The problem
Transcribe the passage on kernel methods and neural networks between "Next to the" and "in Table 1.", inclusive.
Segment Start: Source text
Kernel methods were also applied for binary classification purposes in refs. 12, 14–16. Methods considered are Bayesian LSSVM (17) and RVM (17) with linear, radial basis function (RBF), and additive RBF kernels. LSSVMs and RVMs are mathematically advanced methods that are flexible in creating a nonlinear separation between two classes. Mathematically, these methods make a linear separation after applying a kernel function to the data. Relative to the original data, the use of a kernel function may introduce nonlinearity in the separation between both classes. RVMs work with any function (not necessarily with a positive semidefinite kernel function), such that RVMs are not true kernelbased methods, whereas LSSVMs are. Using a linear kernel, the separation between classes will still be linear with respect to the original data. A typical kernel function to obtain nonlinear separation is the RBF. The additive RBF kernel (18) is an extension of the RBF kernel to get more insight in how the model works. More explanation on LSSVMs and RVMs can be found in refs. 11, 17, 18. More information about the Bayesian approach to LSSVMs is given in ref. 11. Variable selection was done using forward and backward selection in a Bayesian LSSVM framework. The variable selection analyses resulted in 12 variables being included in the mathematical models (Table 1 ). When these models were tested on the test set of IOTA phase 1, all models had similar performance, with test set AUCs ranging from 0.94 to 0.95, accuracy from 83% to 86%, sensitivity from 91% to 93%, and specificity from 81% to 84%.
Next to the kernel methods, a Bayesian multilayer perceptron using the evidence procedure (19, 20) was applied as another type of model that can incorporate nonlinearity (14). Variable selection was done using Automatic Relevance Determination and model selection using crossvalidation. A linear model using Bayesian perceptron was also developed. The best Bayesian multilayer perceptron included 11 variables with two hidden neurons (Bay MLP 112a). All three neural networks used different sets of variables; the models included 6 to 12 of the variables, which are listed in Table 1.
Segment End: Source text
Segment Start: Data listing
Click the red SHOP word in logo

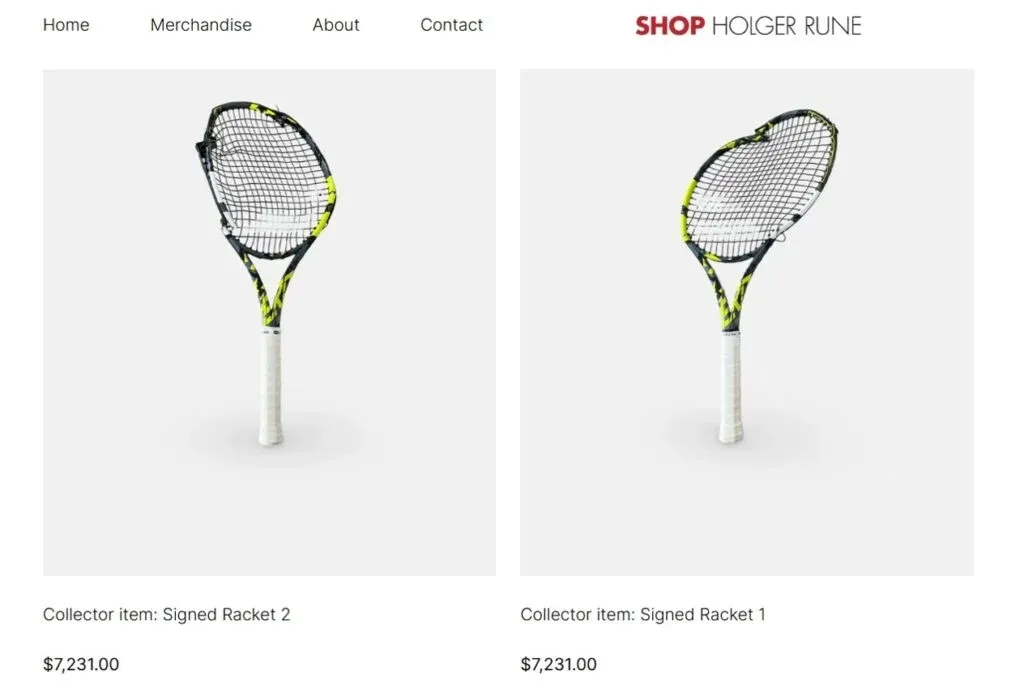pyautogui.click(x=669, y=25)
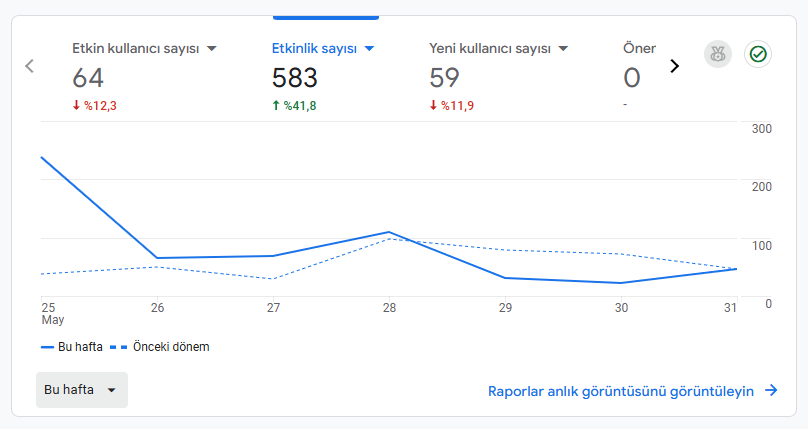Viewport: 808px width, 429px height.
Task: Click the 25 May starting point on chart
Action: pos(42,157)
Segment End: Data listing
Result below
Next to the kernel methods, a Bayesian multilayer perceptron using the evidence procedure (19, 20) was applied as another type of model that can incorporate nonlinearity (14). Variable selection was done using Automatic Relevance Determination and model selection using crossvalidation. A linear model using Bayesian perceptron was also developed. The best Bayesian multilayer perceptron included 11 variables with two hidden neurons (Bay MLP 112a). All three neural networks used different sets of variables; the models included 6 to 12 of the variables, which are listed in Table 1.